Researchers in the Department of Linguistics at UC Davis and University of Wisconsin, Milwaukee, investigated how well speech is understood from those speaking while wearing a cloth mask. Due to social distancing measures, speakers for the study consisted of individuals from the same household, who recorded sentences while face-masked and non-face-masked. The researchers tested how well a separate group of listeners, 63 individuals at UC Davis, could understand these productions. They found that masked speech was not more difficult to understand. And in some cases, understanding was improved.
“Strikingly, when speakers are instructed to ‘speak clearly’ while wearing a face-mask, their speech is even better understood by listeners (compared to when the speakers are unmasked),” said the study’s lead author, Michelle Cohn, a National Science Foundation postdoctoral fellow in linguistics at UC Davis.
“Results from the current study revealed that wearing a fabric face mask does not uniformly affect speech intelligibility across styles. … speakers are dynamically assessing listener difficulty and adapting their ‘clear’ speech accordingly,” she said.

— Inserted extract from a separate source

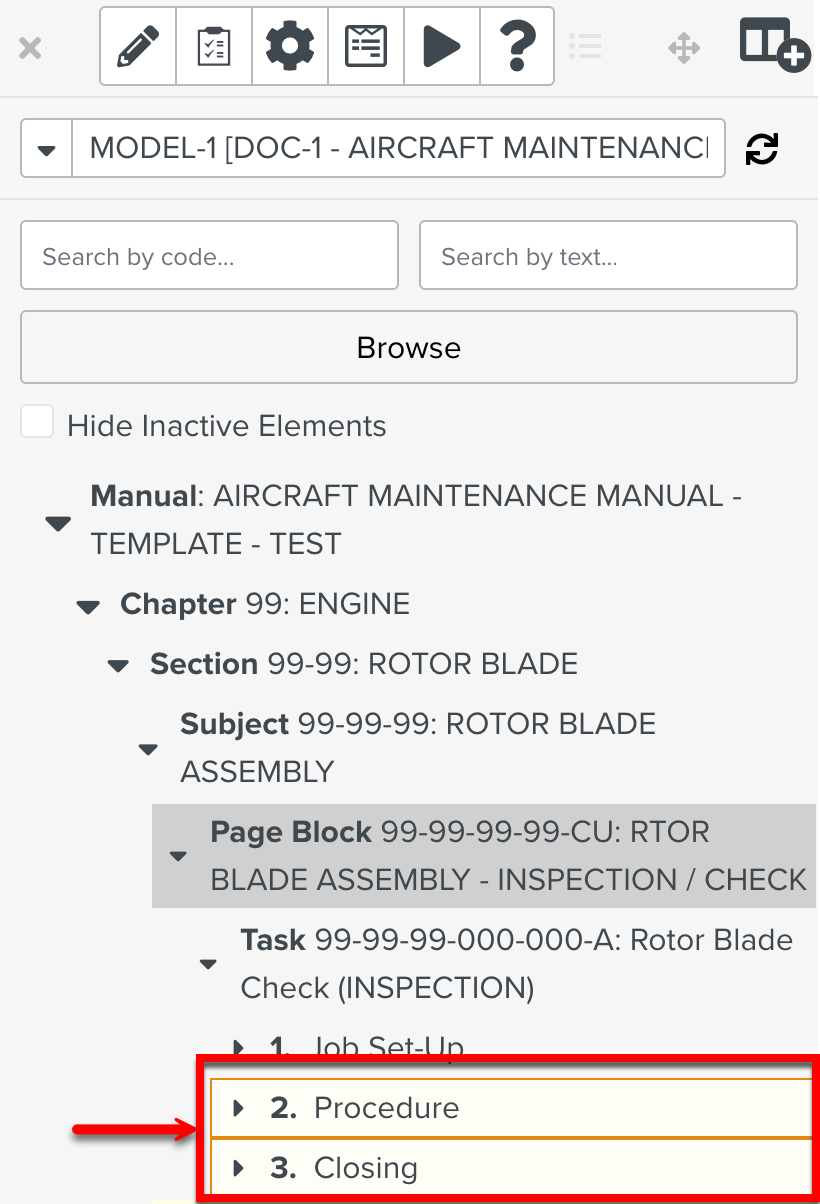Open help with question mark icon
The height and width of the screenshot is (1204, 820).
coord(517,46)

The study, “Intelligibility of face-masked speech depends on speaking style: Comparing casual, clear, and emotional speech,” investigated the impact of wearing a fabric face mask on speech comprehension, an under-explored topic that can inform theories of speech production. It was published online in the journal Cognition in January.
Speakers, who were members of the same household, produced sentences in three speech styles (casual, clear, positive-emotional) while in both masked and unmasked conditions. Audio-recording equipment was mailed to their home.
In the experiment, researchers added background noise to a recording of a variety of sentences being spoken. The ambient noise made it more difficult to understand speakers, mimicking, for example, the circumstances at crowded supermarkets or in public, Cohn said.
These recordings were played to listeners who completed the experiment online. (Listeners were all native speakers of American English recruited from a UC Davis psychology pool.) Their task was to listen carefully to each sentence, and type the last word that they heard.
For example, after hearing the sentence: “Miss Brown might consider the coast,” the participant would type “coast” if they heard the word correctly, or perhaps “toast” if they heard it incorrectly. For “casual” and “smiled” speech, listeners were less able to identify words when the speakers were wearing a fabric face mask, compared to when they were not wearing one, researchers found.
The results showing that most people could, however, adapt their speaking and listening skills can be used to produce practical public recommendations for face-masked speech adaptations in everyday situations. By instructing talkers to “speak clearly” the disadvantages of face-masked speech in noisy conditions can be overcome, researchers said.